WASHINGTON -- The U.S. Air Force said Tuesday that it was canceling a $355 million disputed contract that had been awarded to Sierra Nevada Corp. for light-air support aircraft.

Air Force Secretary Michael B. Donley said the Air Force was setting the contract aside and opening an investigation because a review found deficiencies in the documentation supporting the decision.

"While we pursue perfection, we sometimes fall short, and when we do we will take corrective action," Donley said in a statement. "Since the acquisition is still in litigation, I can only say that the Air Force Senior Acquisition Executive, David Van Buren, is not satisfied with the quality of the documentation supporting the award decision."

Hawker Beechcraft of Wichita, Kan., filed a lawsuit challenging the Air Force's decision in December to award the contract to Sierra Nevada Corp., which has its headquarters in Sparks, to provide 20 Embraer EMB-314 Super Tucanos. The single-engine turbroprop planes are intended to be used in Afghanistan.

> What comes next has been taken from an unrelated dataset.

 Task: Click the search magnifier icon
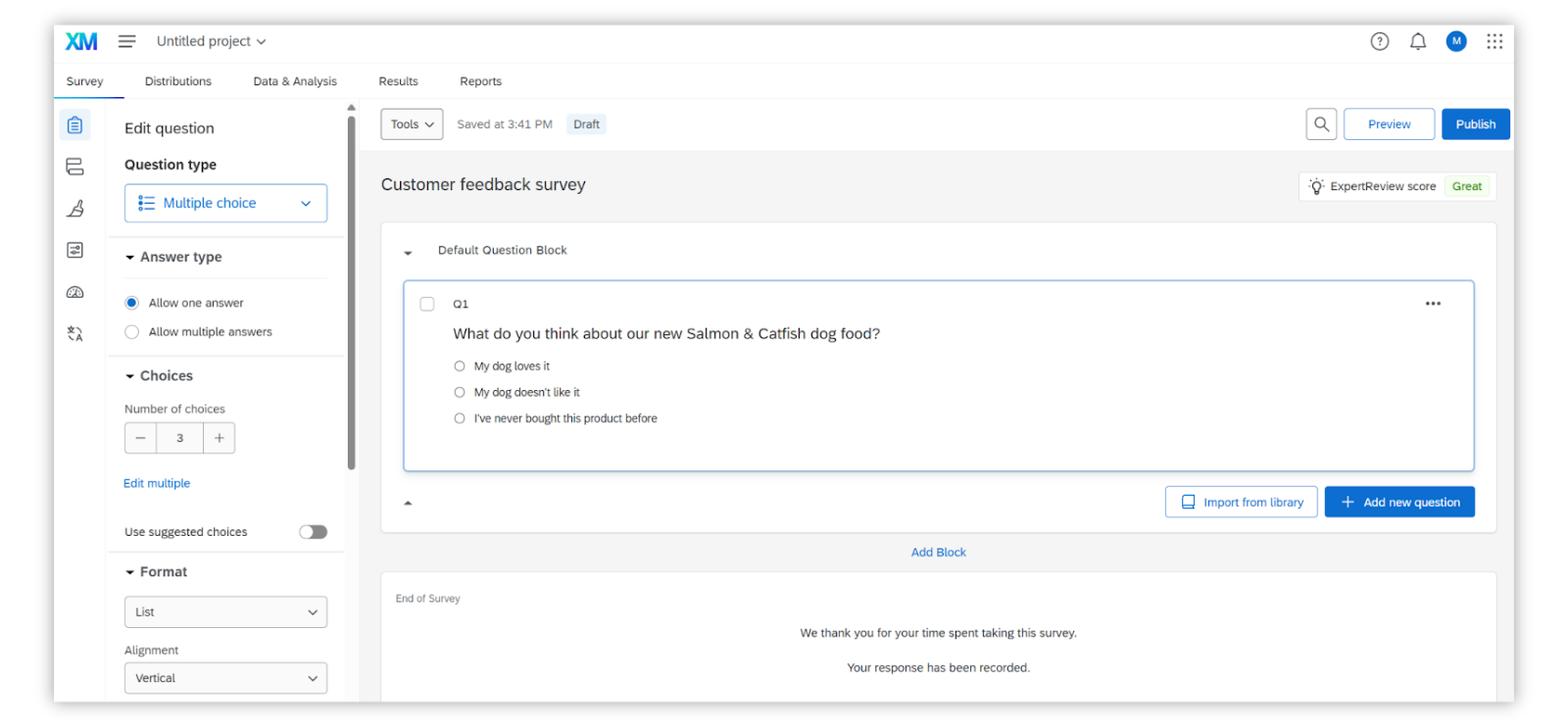[1321, 124]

Embraer SA, a Brazilian company, intends to manufacture the aircraft in the United States. A Sierra Nevada official said they would be built in Jacksonville, Fla.

Hawker Beechcraft offered its AT-6 turboprop in the contract bidding but was dropped from the competition in November after the Air Force said it found deficiencies with the plane.

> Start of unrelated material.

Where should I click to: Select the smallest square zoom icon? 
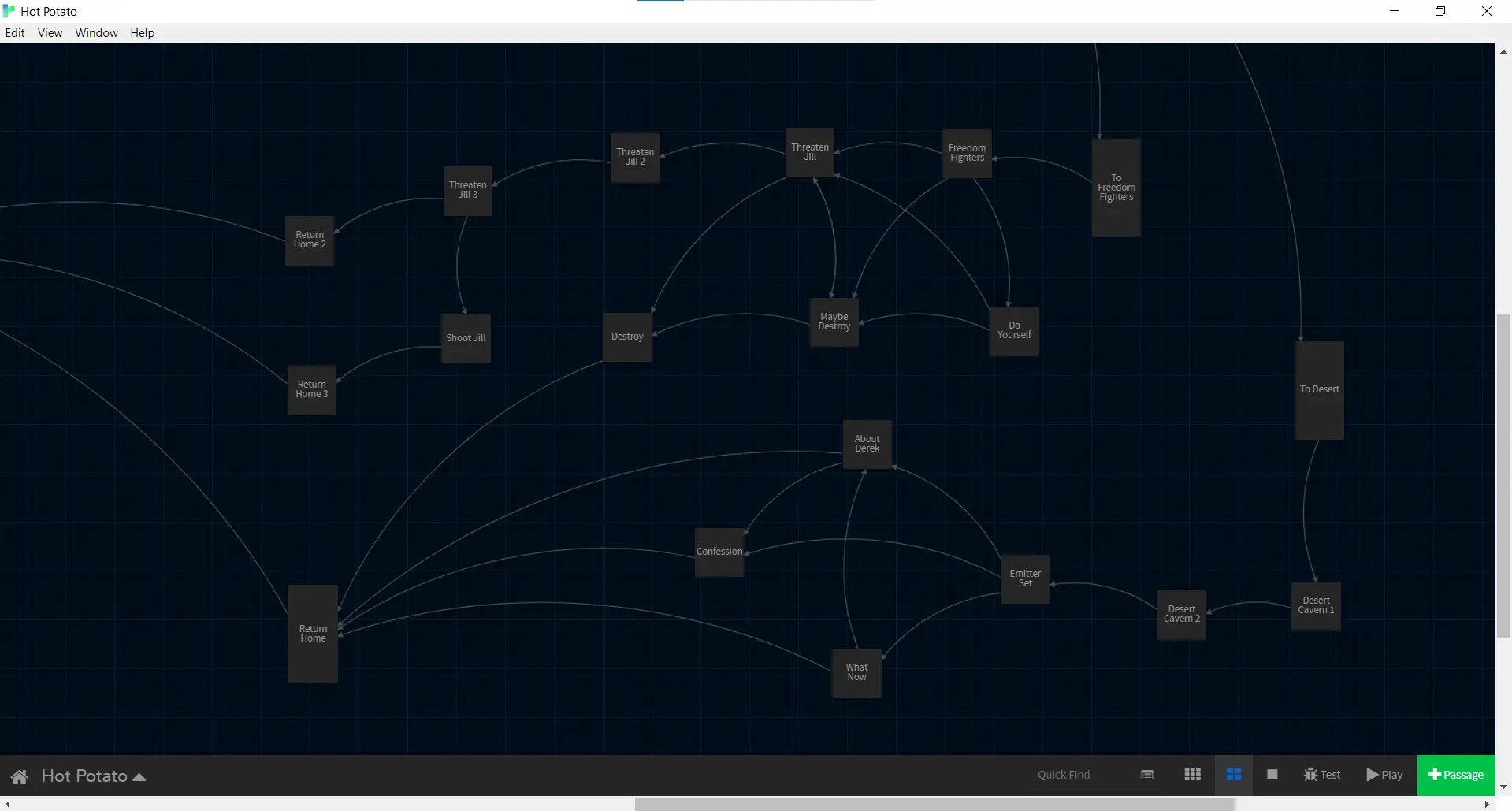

The Air Force already had issued a stop order for the aircraft because of the lawsuit. At the time, officials said they believed the competition had been fair.

Taco Gilbert, a retired Air Force general and Sierra Nevada's vice president for business development, said the company was disappointed by the decision but was determined to win back the contract.

"We are supremely confident in this aircraft and the team we have assembled," Gilbert said. "We hope there will be an expedited decision moving forward."

While the initial award to Sierra was for $355 million, the total contract value was estimated at close to $1 billion depending on how many planes the Air Force would end up ordering. The company said its work would support 1,200 U.S. supplier jobs.

Hawker Beechcraft issued a statement saying it looked forward to competing again for the contract.